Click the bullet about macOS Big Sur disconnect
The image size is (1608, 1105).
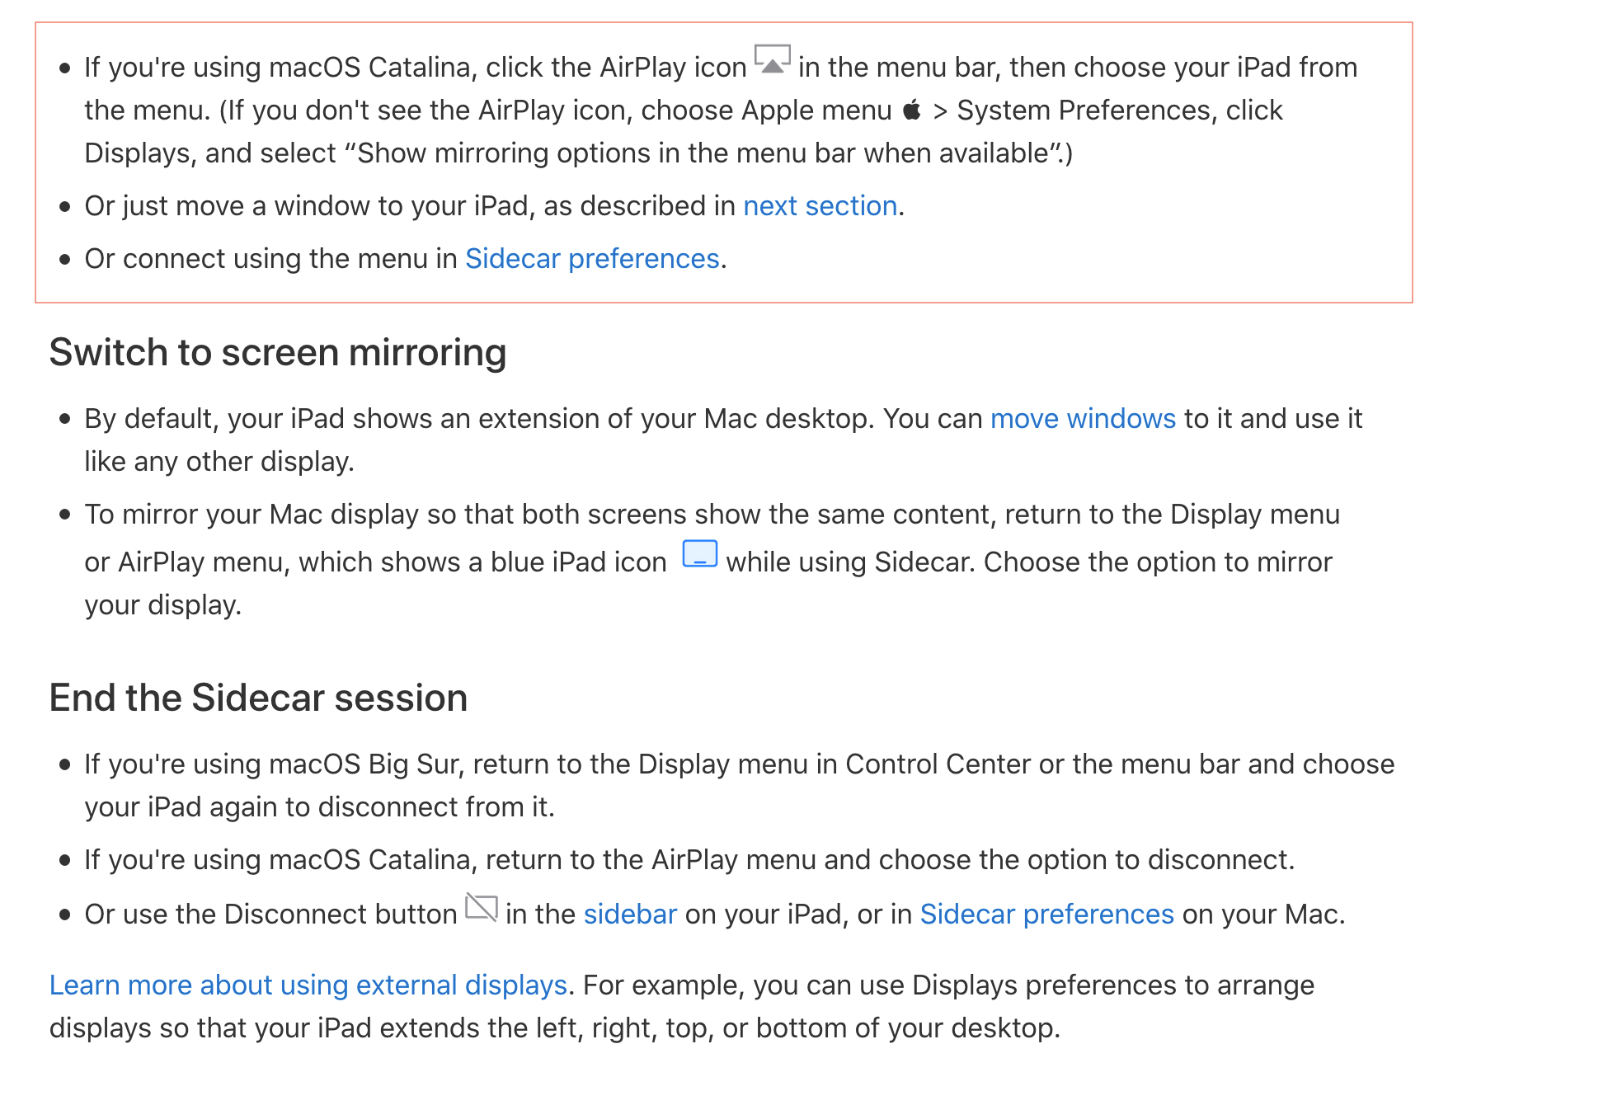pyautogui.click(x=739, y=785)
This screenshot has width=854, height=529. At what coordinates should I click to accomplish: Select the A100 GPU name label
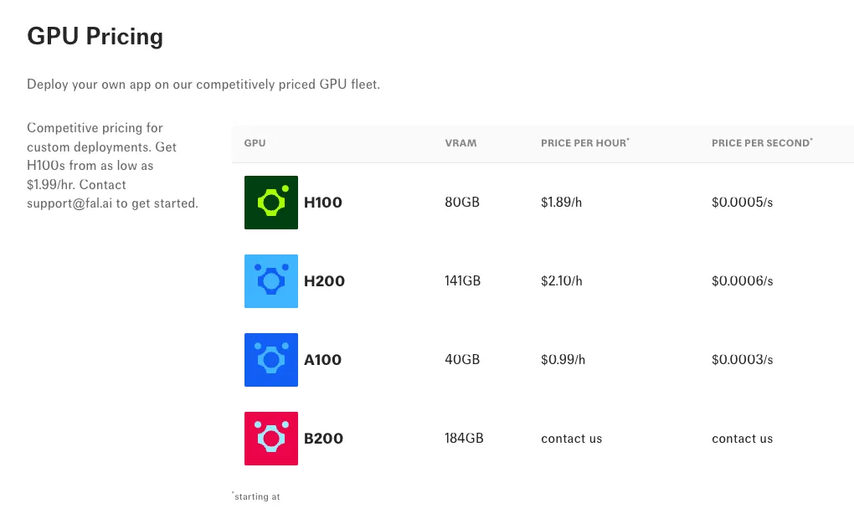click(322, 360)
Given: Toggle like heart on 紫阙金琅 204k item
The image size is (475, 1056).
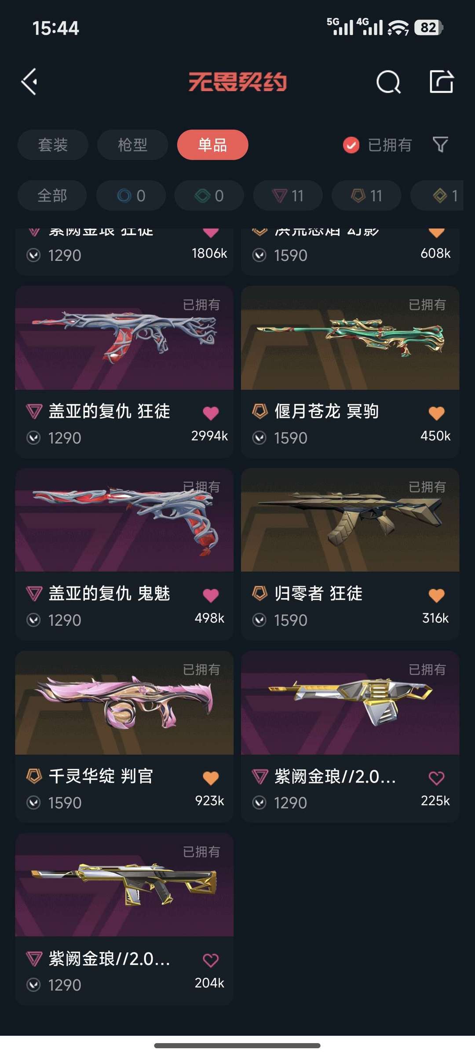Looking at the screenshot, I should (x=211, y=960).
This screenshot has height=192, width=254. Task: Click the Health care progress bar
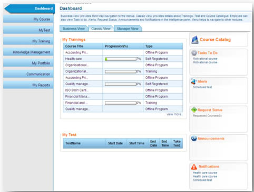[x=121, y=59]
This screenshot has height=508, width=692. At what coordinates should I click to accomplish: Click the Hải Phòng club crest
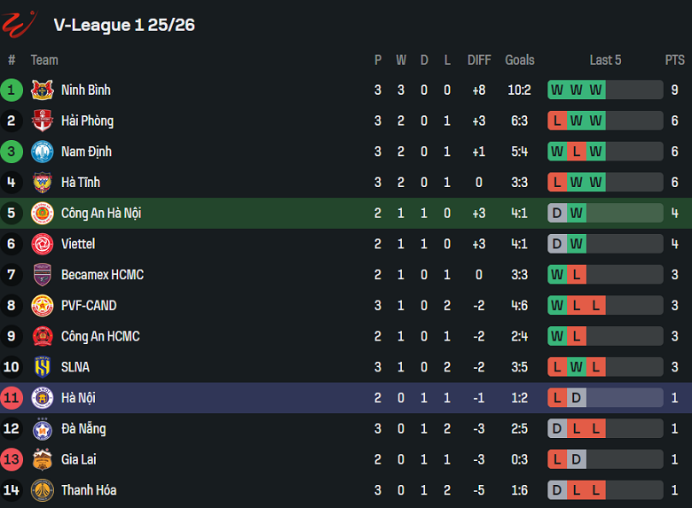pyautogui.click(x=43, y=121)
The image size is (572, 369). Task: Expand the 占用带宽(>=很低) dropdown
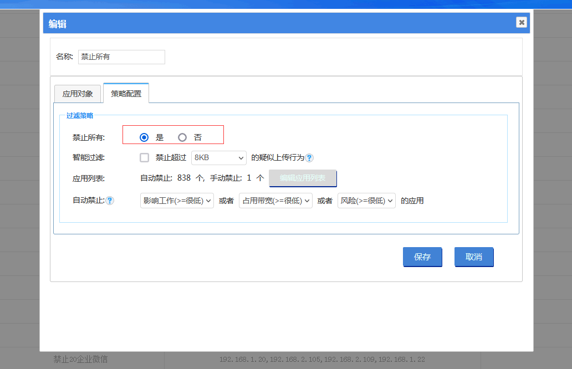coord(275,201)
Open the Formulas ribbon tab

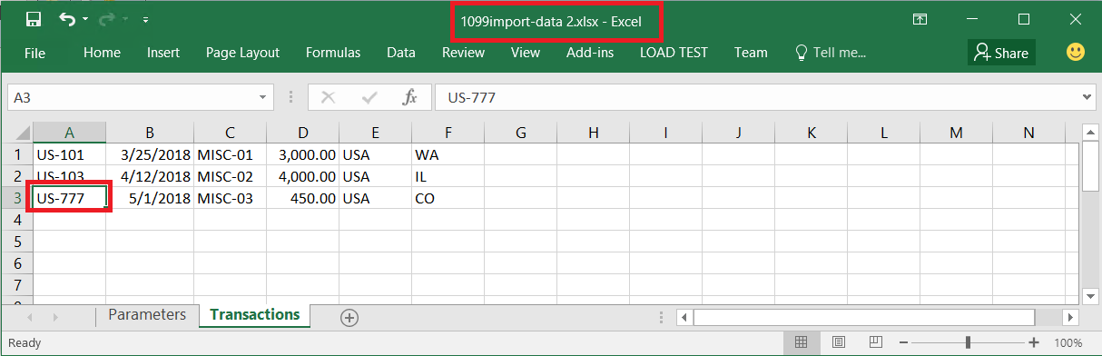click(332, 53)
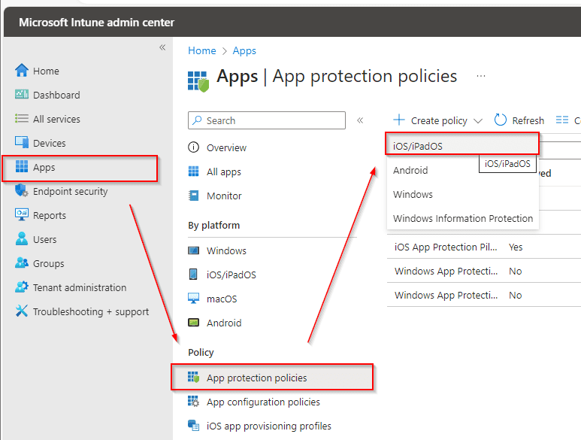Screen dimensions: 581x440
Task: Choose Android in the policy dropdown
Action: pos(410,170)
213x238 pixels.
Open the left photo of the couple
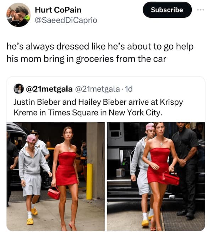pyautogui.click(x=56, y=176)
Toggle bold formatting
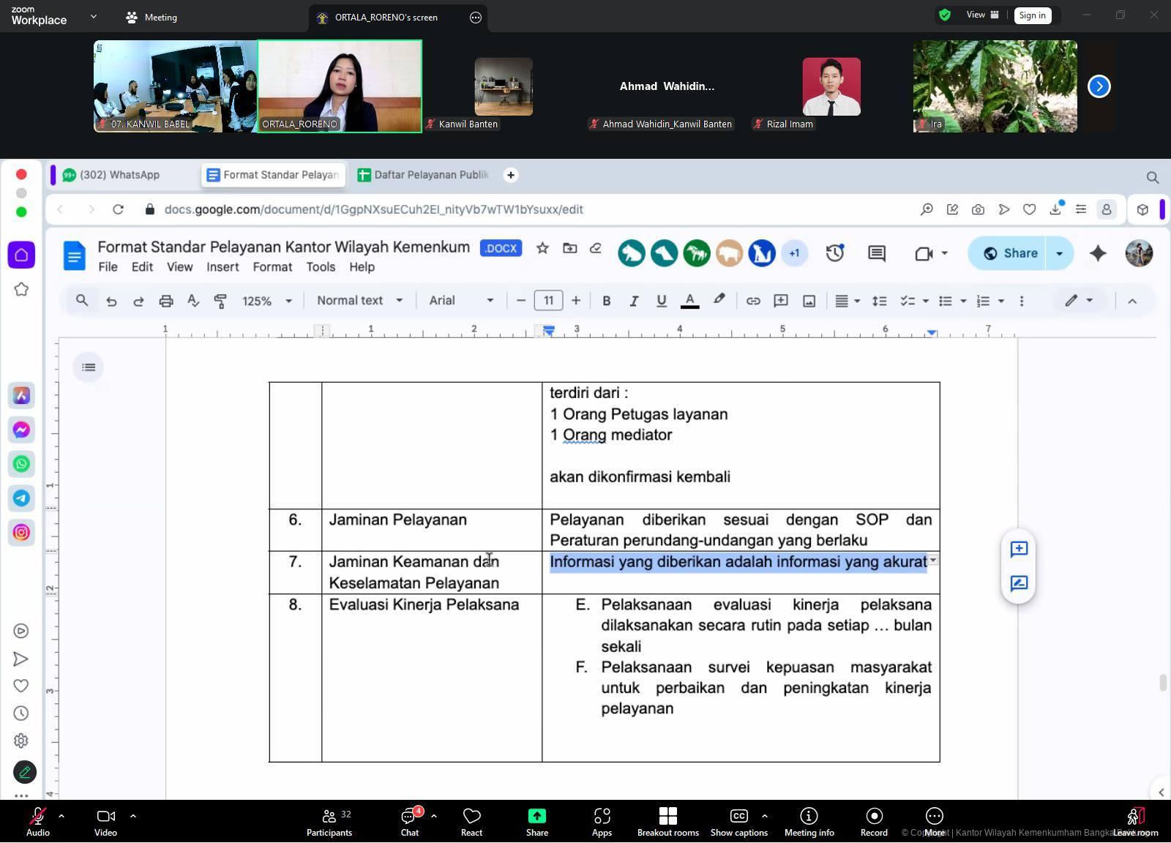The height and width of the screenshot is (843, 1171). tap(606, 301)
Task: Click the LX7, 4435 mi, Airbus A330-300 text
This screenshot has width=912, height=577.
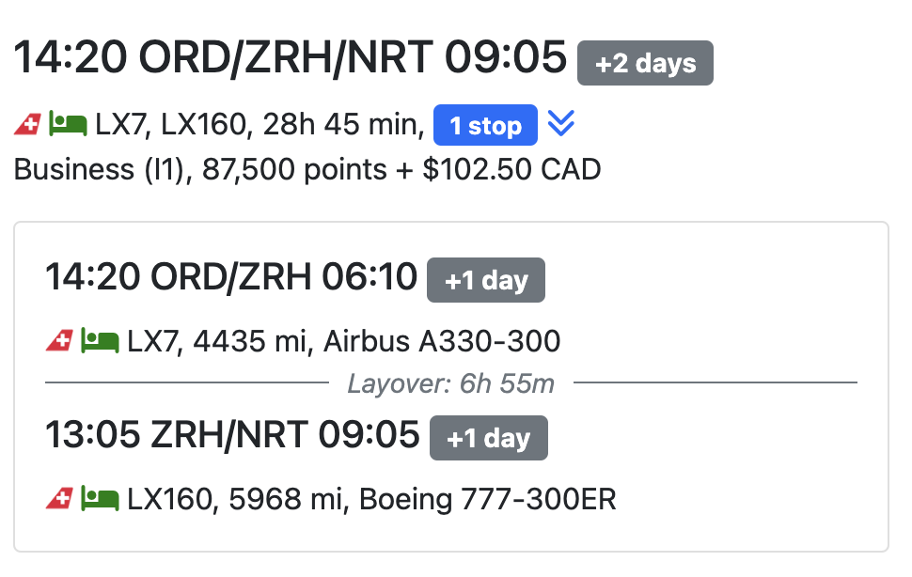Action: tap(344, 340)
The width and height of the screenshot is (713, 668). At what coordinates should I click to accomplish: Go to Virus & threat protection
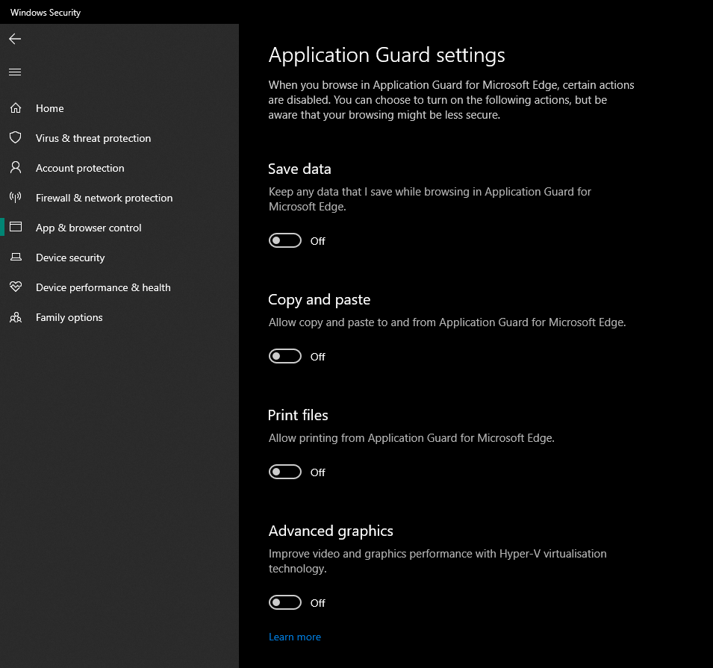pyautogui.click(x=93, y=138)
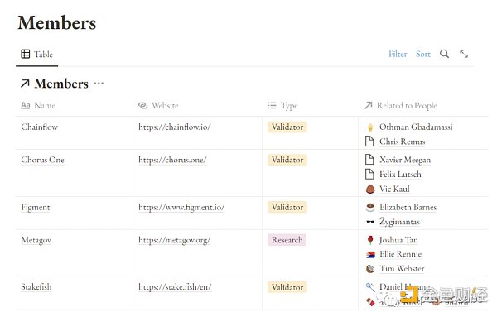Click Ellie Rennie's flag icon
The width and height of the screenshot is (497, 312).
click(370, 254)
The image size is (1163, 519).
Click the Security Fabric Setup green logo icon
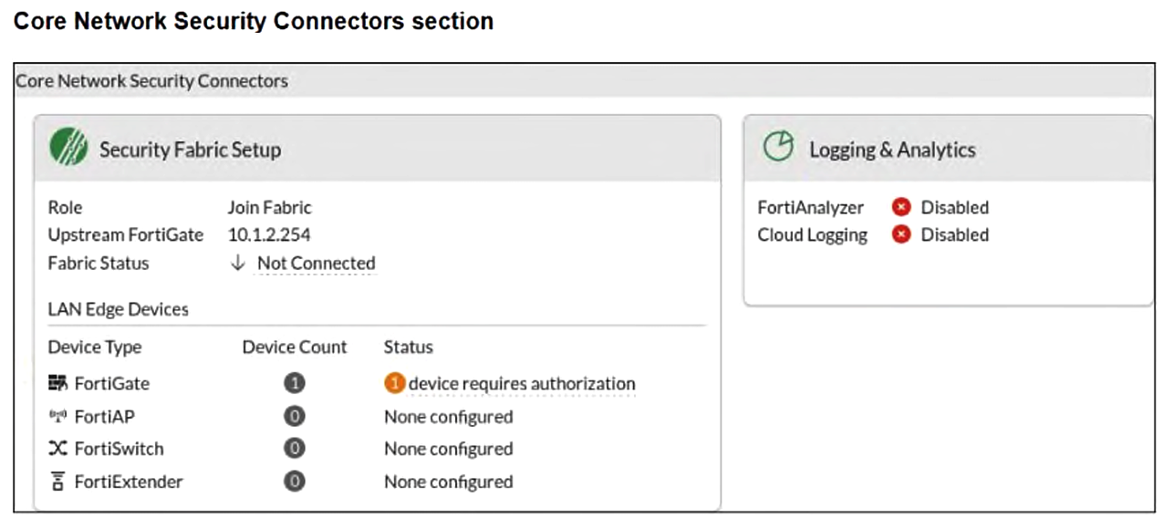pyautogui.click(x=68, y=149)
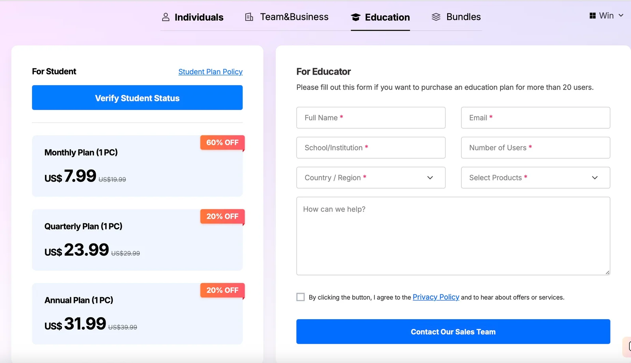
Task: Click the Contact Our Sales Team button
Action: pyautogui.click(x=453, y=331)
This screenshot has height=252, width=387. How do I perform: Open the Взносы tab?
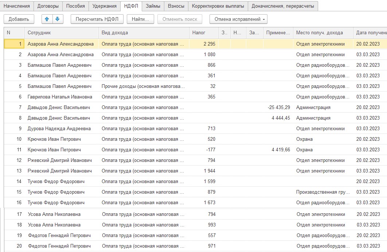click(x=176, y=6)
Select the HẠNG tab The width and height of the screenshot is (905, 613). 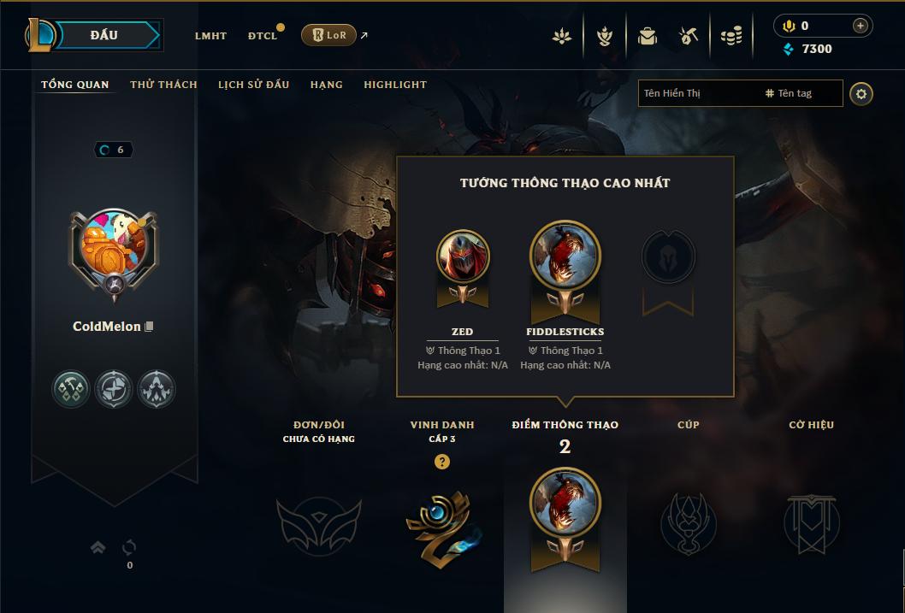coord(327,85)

::::::::

### What you should do
Reproduce the lines above starting at the one with "Given: Toggle like heart on 紫阙金琅 204k item" and ending at the one with "213x238 pixels.", both included, exactly and with no pictures.

### Exercise response
Given: Toggle like heart on 紫阙金琅 204k item
The image size is (475, 1056).
Looking at the screenshot, I should (x=211, y=960).
This screenshot has height=192, width=254. Task: Click the Health care progress bar
[x=121, y=59]
This screenshot has height=508, width=692. At what coordinates should I click to accomplish: Click the Hải Phòng club crest
pyautogui.click(x=43, y=121)
The image size is (572, 369). Task: Expand the 占用带宽(>=很低) dropdown
coord(275,201)
Open the Formulas ribbon tab

click(332, 53)
Screen dimensions: 581x440
Task: Choose Android in the policy dropdown
Action: pos(410,170)
213x238 pixels.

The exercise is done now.